[Problem requirements] From the forum thread about Jeep blend door actuators, output the stretch from "There might be" through "(usually) a rip off." word for word.
[Opening Reading passage section]
The OEM actuators are the ONLY ones that are going to work for sure IMHO and you can find them for $100 online if you wait a week or you can overpay about $170 at local dealers.

It's worthing noting other then doing the calibration EVERYTIME it should not impact anything...it's just not working as attended and I like my toys to work properly even when the engineer is crap and exhausting (looking at your Jeep)

There might be aftermarket actuators that work but until someone starts to develop a database of them we can cross reference...the shot int he dark is to annoying. Since there are only 3 in a JK it's worth the hassle to stay with OEM, and I don't see that very often as OEM is (usually) a rip off.
Thanks for your help :)
 

cowlumbus

New member
Sure thing. Also found the OBD2 that works great with the Jscan on Amazon, $40.

Veepeak OBDCheck BLE+ Bluetooth 4.0 OBD II Scanner for iOS & Android, Car Diagnostic Code Reader Scan Tool for Universal OBDII/EOBD Vehicles​

 

JDE22

Member
@cowlumbus Is there a procedure for calibrating the actuators with the J-Scan? I read on another forum that the newly installed unit should be left unplugged while running the J-Scan calibration. I don't understand how the new part could be calibrated if it is unplugged.
I have been fighting the blend door actuator for a few months now. I replaced the broken factory part with Amazon cheapy parts, and as you stated, they do not work. They will not calibrate, and they try to continue moving the blend door even after it reaches it's stops, resulting in clicking. I am going to order a Mopar part and hope that solves the clicking issue. I just want to make sure of the calibration steps. I have run the calibration several times with my J-Scan, but the blend door actuator always fails. Any suggestions?
 

cowlumbus

New member
If you have a bad control module (bad flash ram) or an aftermarket actuator that tries to go greater then the range permitted then it fails the calibration that occurs every time you start the jeep...that is what is happening when the defrost is blinking. You can also force a calibration in the Jscan or the system (after turning off) resets every 3-4minutes and you can turn the ignition back on for another calibration attempt. It will continue these calibrations EACH restart of the vehicle (with a 3-4 minute off cycle) until it gets a PASS from all there actuators. Then it will no longer blink and work as intended.
[Closing Reading passage section]
[Opening Excerpted data section]
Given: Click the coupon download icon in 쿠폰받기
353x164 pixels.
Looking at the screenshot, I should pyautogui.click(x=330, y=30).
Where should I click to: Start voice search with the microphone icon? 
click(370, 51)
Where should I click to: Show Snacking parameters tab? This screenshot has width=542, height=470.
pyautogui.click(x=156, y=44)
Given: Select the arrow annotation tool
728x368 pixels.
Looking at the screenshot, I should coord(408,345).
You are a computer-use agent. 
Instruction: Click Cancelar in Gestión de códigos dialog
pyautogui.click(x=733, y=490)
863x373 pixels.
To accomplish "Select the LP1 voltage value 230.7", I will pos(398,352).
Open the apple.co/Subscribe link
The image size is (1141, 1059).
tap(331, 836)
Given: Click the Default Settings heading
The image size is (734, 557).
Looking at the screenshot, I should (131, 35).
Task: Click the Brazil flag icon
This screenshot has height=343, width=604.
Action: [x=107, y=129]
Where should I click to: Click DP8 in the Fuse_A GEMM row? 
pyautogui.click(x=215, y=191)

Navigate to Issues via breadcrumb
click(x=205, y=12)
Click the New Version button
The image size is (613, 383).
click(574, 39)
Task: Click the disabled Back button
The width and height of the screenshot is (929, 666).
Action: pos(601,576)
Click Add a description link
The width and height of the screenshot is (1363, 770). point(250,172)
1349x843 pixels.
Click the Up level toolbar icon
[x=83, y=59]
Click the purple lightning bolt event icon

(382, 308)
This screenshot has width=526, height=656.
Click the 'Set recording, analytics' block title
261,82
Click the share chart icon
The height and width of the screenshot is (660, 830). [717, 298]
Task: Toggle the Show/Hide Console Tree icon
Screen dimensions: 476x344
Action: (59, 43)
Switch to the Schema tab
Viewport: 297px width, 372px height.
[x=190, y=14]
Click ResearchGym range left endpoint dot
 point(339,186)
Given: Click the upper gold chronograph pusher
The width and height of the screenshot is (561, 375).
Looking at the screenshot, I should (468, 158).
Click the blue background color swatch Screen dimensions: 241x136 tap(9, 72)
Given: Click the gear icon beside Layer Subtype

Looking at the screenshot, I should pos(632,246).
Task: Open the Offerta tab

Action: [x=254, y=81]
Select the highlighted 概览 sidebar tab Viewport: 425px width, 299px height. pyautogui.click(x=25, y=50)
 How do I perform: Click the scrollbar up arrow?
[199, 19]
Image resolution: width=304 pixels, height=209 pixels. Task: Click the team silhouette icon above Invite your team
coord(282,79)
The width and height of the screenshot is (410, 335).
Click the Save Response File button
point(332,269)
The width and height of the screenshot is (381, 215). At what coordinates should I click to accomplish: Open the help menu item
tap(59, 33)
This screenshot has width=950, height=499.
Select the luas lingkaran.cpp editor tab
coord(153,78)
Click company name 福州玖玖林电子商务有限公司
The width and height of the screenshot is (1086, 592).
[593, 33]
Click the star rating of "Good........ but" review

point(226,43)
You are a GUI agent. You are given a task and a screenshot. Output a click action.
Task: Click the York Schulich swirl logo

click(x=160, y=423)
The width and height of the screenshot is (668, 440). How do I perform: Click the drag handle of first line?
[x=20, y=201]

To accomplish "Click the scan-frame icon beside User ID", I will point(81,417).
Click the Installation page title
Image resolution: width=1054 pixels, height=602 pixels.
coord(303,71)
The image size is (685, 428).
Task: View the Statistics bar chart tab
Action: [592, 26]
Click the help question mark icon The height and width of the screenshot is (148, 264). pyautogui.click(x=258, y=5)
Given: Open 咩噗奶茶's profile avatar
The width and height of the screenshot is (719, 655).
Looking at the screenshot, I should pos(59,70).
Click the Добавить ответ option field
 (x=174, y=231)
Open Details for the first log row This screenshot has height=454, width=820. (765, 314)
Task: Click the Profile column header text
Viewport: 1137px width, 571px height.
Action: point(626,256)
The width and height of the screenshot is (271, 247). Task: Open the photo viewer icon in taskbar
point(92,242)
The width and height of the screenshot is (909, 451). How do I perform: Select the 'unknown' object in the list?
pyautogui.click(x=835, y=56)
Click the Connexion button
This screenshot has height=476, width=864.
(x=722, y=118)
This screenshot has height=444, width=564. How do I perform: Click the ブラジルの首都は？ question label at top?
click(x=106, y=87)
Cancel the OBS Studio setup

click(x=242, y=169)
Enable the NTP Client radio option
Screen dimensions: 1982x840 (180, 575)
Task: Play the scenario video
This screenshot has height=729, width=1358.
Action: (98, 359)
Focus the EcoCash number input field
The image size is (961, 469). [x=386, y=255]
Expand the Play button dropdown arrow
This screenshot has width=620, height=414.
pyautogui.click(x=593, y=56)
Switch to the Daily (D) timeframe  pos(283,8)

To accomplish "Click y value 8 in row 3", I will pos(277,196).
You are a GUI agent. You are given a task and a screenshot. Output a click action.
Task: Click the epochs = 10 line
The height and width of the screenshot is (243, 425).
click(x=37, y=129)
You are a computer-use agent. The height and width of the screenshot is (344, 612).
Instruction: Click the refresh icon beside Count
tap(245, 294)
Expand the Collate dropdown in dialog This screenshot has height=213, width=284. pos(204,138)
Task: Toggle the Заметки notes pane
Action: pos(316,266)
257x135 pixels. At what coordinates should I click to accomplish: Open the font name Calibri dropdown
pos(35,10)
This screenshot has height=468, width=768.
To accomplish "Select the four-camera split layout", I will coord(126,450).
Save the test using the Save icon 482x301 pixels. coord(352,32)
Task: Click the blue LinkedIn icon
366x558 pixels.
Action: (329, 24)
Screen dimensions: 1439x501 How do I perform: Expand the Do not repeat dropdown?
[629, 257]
[Closing Excerpted data section]
[Output of the task]
There might be aftermarket actuators that work but until someone starts to develop a database of them we can cross reference...the shot int he dark is to annoying. Since there are only 3 in a JK it's worth the hassle to stay with OEM, and I don't see that very often as OEM is (usually) a rip off.